▸ INSTRUCTIONS FOR THE TASK: Update the lines below by changing every "At what coordinates should I click to accomplish" to "Where should I click to complete" and leave everything else unchanged.

Data entries:
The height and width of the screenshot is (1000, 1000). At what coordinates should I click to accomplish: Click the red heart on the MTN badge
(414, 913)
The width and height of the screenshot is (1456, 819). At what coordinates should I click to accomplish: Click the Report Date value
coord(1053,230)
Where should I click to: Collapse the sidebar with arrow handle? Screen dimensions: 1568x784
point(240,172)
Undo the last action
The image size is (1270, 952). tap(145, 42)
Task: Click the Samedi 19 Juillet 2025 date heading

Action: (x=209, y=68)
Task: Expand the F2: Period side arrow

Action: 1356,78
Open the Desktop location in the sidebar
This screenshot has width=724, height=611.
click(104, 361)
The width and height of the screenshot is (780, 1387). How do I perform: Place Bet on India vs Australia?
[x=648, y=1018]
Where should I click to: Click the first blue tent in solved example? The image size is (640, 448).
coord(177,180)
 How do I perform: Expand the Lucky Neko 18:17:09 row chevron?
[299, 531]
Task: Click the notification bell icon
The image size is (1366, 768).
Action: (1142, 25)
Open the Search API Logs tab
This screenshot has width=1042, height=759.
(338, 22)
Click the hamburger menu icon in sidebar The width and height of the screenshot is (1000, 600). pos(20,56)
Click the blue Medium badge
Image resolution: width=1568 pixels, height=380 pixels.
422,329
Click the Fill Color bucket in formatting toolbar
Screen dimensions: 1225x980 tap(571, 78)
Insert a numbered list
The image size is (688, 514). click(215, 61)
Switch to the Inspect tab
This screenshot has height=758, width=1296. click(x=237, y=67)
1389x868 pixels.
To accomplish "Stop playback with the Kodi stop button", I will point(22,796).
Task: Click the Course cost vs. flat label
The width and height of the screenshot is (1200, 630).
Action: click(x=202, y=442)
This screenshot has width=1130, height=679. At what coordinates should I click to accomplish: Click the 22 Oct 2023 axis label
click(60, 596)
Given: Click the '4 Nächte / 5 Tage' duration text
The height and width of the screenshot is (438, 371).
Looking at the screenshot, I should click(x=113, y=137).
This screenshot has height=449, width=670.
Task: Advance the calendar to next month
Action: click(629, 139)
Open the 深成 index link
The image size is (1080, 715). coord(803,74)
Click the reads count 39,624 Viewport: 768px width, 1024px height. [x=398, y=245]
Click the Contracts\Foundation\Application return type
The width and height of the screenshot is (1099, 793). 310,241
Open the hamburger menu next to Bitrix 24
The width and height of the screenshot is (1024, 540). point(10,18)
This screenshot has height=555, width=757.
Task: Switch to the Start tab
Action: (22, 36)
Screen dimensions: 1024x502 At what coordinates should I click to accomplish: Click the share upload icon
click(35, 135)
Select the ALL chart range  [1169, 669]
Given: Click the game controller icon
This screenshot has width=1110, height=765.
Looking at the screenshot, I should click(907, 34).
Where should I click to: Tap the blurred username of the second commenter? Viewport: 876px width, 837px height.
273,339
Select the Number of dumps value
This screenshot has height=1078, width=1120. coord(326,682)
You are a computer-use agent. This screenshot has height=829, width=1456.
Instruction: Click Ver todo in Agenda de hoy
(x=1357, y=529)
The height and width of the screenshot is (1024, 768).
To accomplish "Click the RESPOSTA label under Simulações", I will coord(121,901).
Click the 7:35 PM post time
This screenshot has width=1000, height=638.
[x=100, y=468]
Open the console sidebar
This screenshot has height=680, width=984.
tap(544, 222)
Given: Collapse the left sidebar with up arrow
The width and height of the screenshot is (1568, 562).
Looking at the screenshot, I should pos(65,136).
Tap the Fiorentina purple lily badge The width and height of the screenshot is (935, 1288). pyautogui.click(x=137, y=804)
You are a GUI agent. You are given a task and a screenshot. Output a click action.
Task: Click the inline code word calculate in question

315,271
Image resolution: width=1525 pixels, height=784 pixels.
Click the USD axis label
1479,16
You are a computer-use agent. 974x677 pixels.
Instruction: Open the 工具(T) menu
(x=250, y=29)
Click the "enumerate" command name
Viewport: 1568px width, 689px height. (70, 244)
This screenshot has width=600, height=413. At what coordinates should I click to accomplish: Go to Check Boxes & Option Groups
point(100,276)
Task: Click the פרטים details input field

▸ RESULT OF THE TASK:
The height and width of the screenshot is (1000, 1000). Where should I click to complete: Click the red heart on the MTN badge
(414, 913)
The width and height of the screenshot is (1456, 819). Where should I click to complete: Click the Report Date value
coord(1053,230)
Where should I click to: Collapse the sidebar with arrow handle? Screen dimensions: 1568x784
point(240,172)
Undo the last action
The image size is (1270, 952). tap(145, 42)
Task: Click the Samedi 19 Juillet 2025 date heading

Action: (x=209, y=68)
Task: Expand the F2: Period side arrow

Action: 1356,78
Open the Desktop location in the sidebar
This screenshot has width=724, height=611.
click(104, 361)
The width and height of the screenshot is (780, 1387). How do I perform: Place Bet on India vs Australia?
[x=648, y=1018]
Where should I click to: Click the first blue tent in solved example? The image size is (640, 448).
coord(177,180)
 How do I perform: Expand the Lucky Neko 18:17:09 row chevron?
[299, 531]
Task: Click the notification bell icon
The image size is (1366, 768).
Action: (1142, 25)
Open the Search API Logs tab
This screenshot has width=1042, height=759.
(338, 22)
Click the hamburger menu icon in sidebar The width and height of the screenshot is (1000, 600). pos(20,56)
Click the blue Medium badge
Image resolution: width=1568 pixels, height=380 pixels.
422,329
Click the Fill Color bucket in formatting toolbar
Screen dimensions: 1225x980 tap(571, 78)
Insert a numbered list
The image size is (688, 514). click(215, 61)
Switch to the Inspect tab
This screenshot has height=758, width=1296. click(x=237, y=67)
1389x868 pixels.
To accomplish "Stop playback with the Kodi stop button", I will point(22,796).
Task: Click the Course cost vs. flat label
The width and height of the screenshot is (1200, 630).
Action: click(x=202, y=442)
This screenshot has width=1130, height=679. Where should I click to complete: Click the 22 Oct 2023 axis label
click(60, 596)
Given: Click the '4 Nächte / 5 Tage' duration text
The height and width of the screenshot is (438, 371).
Looking at the screenshot, I should click(x=113, y=137).
This screenshot has height=449, width=670.
Task: Advance the calendar to next month
Action: click(629, 139)
Open the 深成 index link
The image size is (1080, 715). coord(803,74)
Click the reads count 39,624 Viewport: 768px width, 1024px height. [x=398, y=245]
Click the Contracts\Foundation\Application return type
The width and height of the screenshot is (1099, 793). 310,241
Open the hamburger menu next to Bitrix 24
The width and height of the screenshot is (1024, 540). point(10,18)
This screenshot has height=555, width=757.
Task: Switch to the Start tab
Action: (22, 36)
Screen dimensions: 1024x502 Where should I click to complete: Click the share upload icon
click(35, 135)
Select the ALL chart range  [1169, 669]
Given: Click the game controller icon
This screenshot has width=1110, height=765.
Looking at the screenshot, I should click(907, 34).
Where should I click to: Tap the blurred username of the second commenter? Viewport: 876px width, 837px height.
273,339
Select the Number of dumps value
This screenshot has height=1078, width=1120. coord(326,682)
You are a computer-use agent. This screenshot has height=829, width=1456.
Instruction: Click Ver todo in Agenda de hoy
(x=1357, y=529)
The height and width of the screenshot is (1024, 768).
To accomplish "Click the RESPOSTA label under Simulações", I will coord(121,901).
Click the 7:35 PM post time
This screenshot has width=1000, height=638.
[x=100, y=468]
Open the console sidebar
This screenshot has height=680, width=984.
tap(544, 222)
Given: Collapse the left sidebar with up arrow
The width and height of the screenshot is (1568, 562).
Looking at the screenshot, I should pos(65,136).
Tap the Fiorentina purple lily badge The width and height of the screenshot is (935, 1288). pyautogui.click(x=137, y=804)
You are a GUI agent. You are given a task and a screenshot. Output a click action.
Task: Click the inline code word calculate in question

315,271
Image resolution: width=1525 pixels, height=784 pixels.
Click the USD axis label
1479,16
You are a computer-use agent. 974x677 pixels.
Instruction: Open the 工具(T) menu
(x=250, y=29)
Click the "enumerate" command name
Viewport: 1568px width, 689px height. (70, 244)
This screenshot has width=600, height=413. Where should I click to complete: Go to Check Boxes & Option Groups
point(100,276)
Task: Click the פרטים details input field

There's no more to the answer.